Extracted information:
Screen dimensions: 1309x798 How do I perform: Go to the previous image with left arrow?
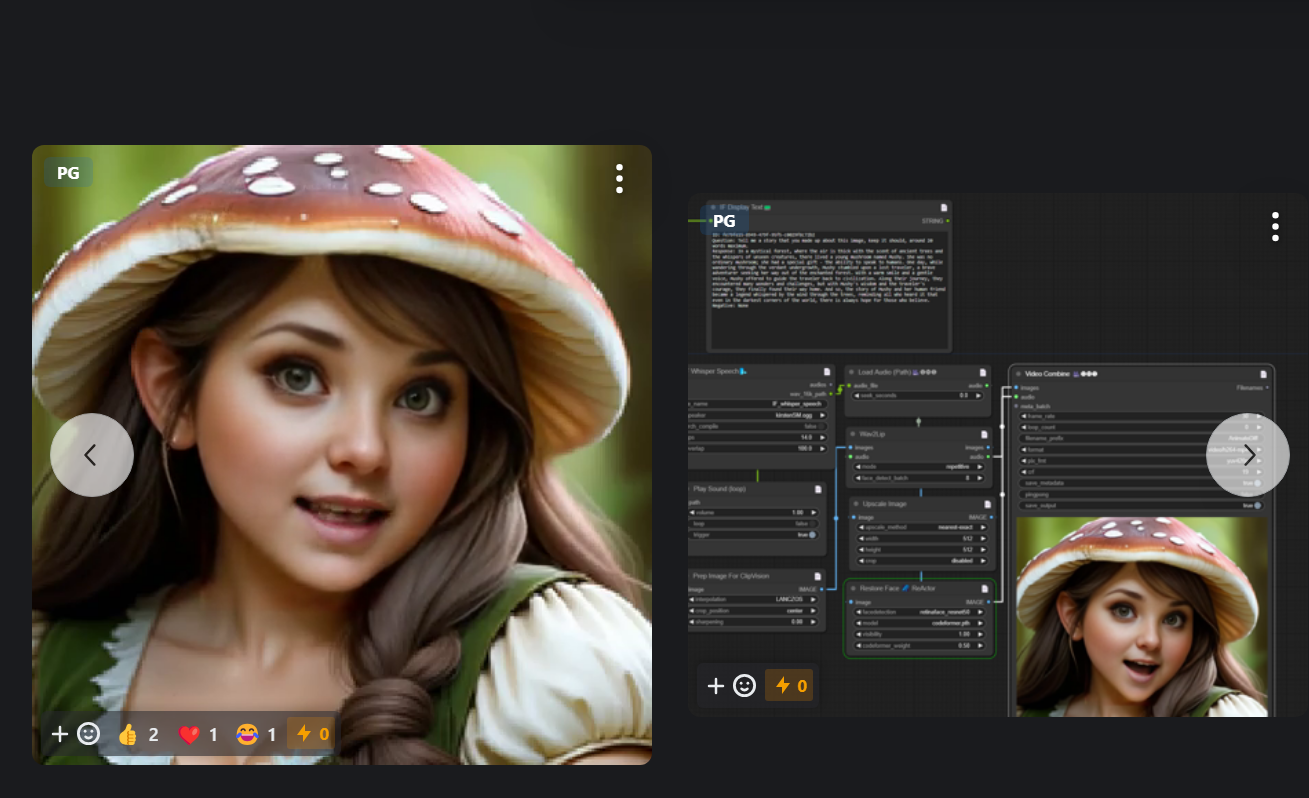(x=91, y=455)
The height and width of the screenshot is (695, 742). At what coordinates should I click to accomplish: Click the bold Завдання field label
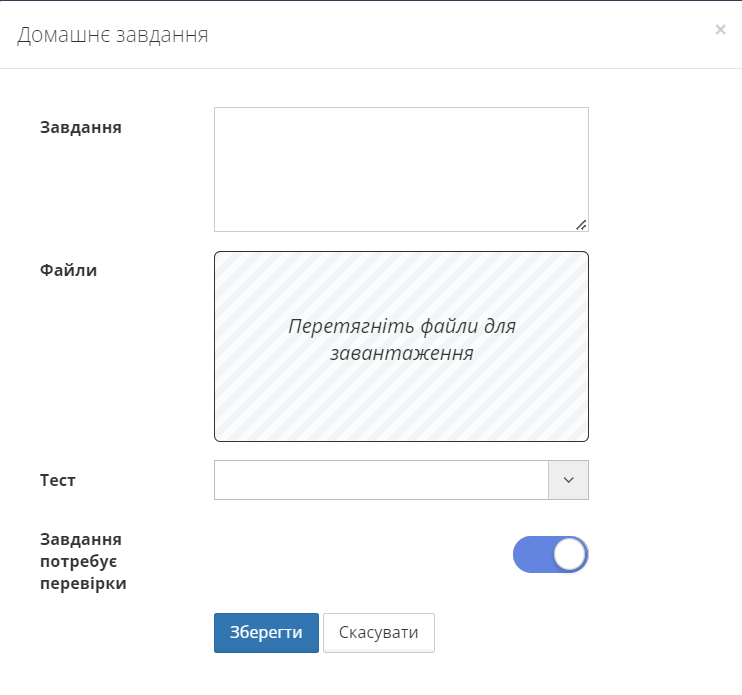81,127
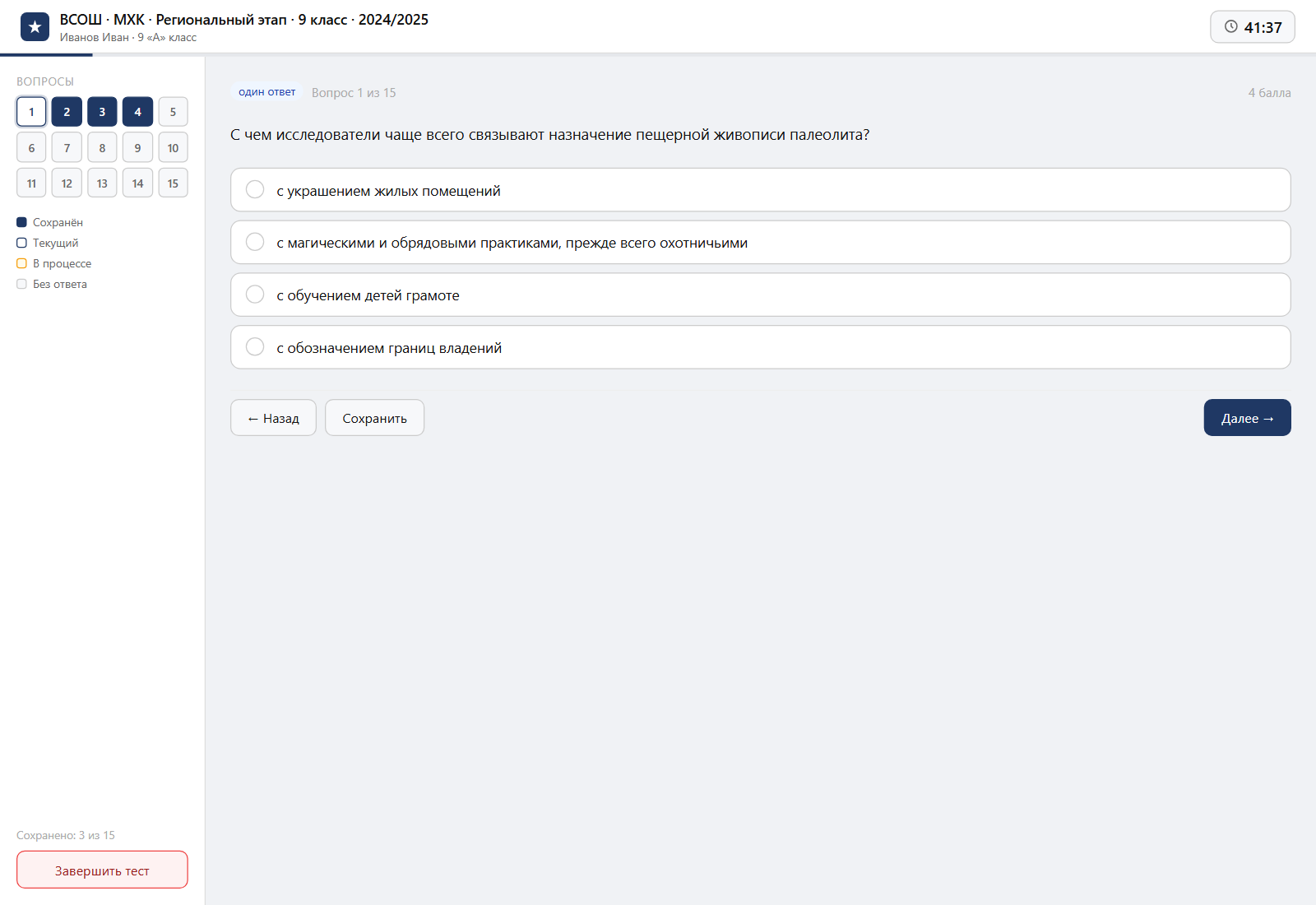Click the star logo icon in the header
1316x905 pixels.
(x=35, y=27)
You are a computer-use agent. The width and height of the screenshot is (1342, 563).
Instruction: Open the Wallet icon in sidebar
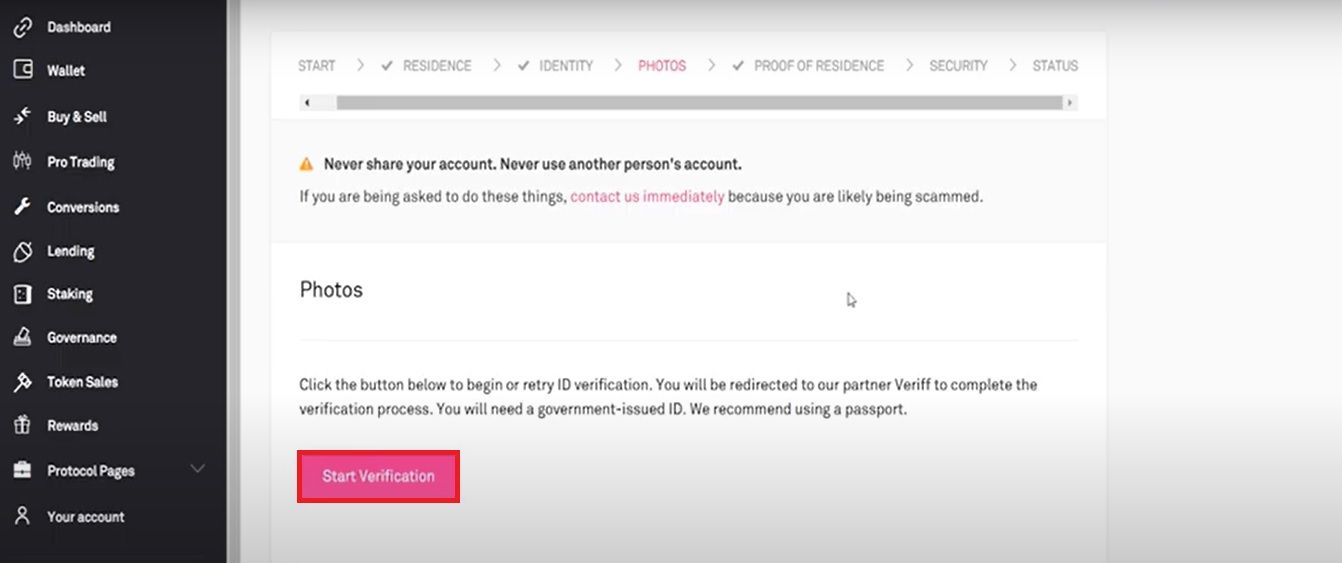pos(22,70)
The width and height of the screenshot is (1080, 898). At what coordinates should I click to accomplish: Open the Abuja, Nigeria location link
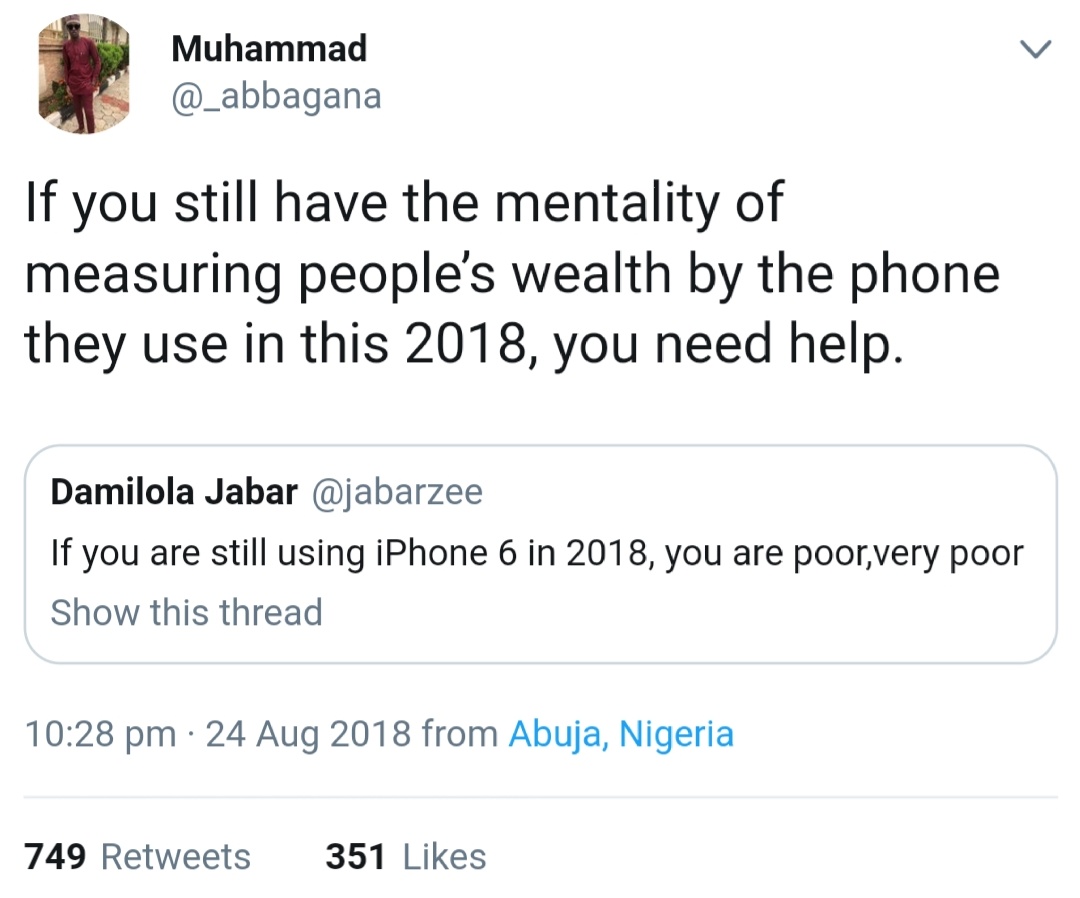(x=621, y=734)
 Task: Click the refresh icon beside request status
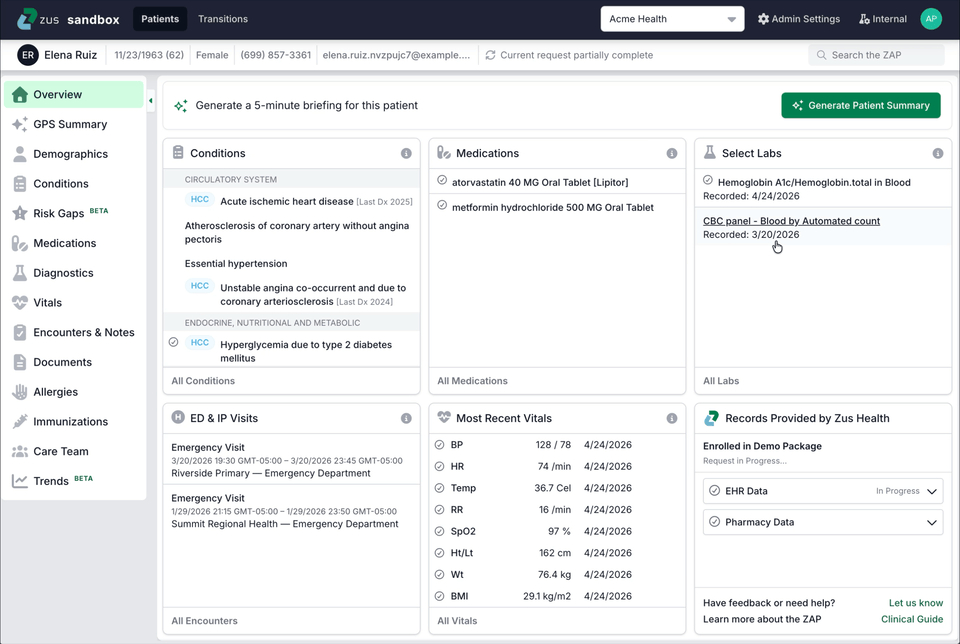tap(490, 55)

What you need to do: Pictures are to be omitted. Output verbatim only the lines from the one holding "The height and" through the end of the material, both included.

Task response:
The height and width of the screenshot is (695, 742). At what coordinates should I click to accomplish: Click the bold Завдання field label
81,127
Click the star logo icon in the header
1316x905 pixels.
(x=35, y=27)
You are a computer-use agent. The width and height of the screenshot is (1342, 563).
Instruction: Open the Wallet icon in sidebar
pos(22,70)
The width and height of the screenshot is (1080, 898). At what coordinates should I click to accomplish: Open the Abuja, Nigeria location link
(x=621, y=734)
 Task: Click the refresh icon beside request status
tap(490, 55)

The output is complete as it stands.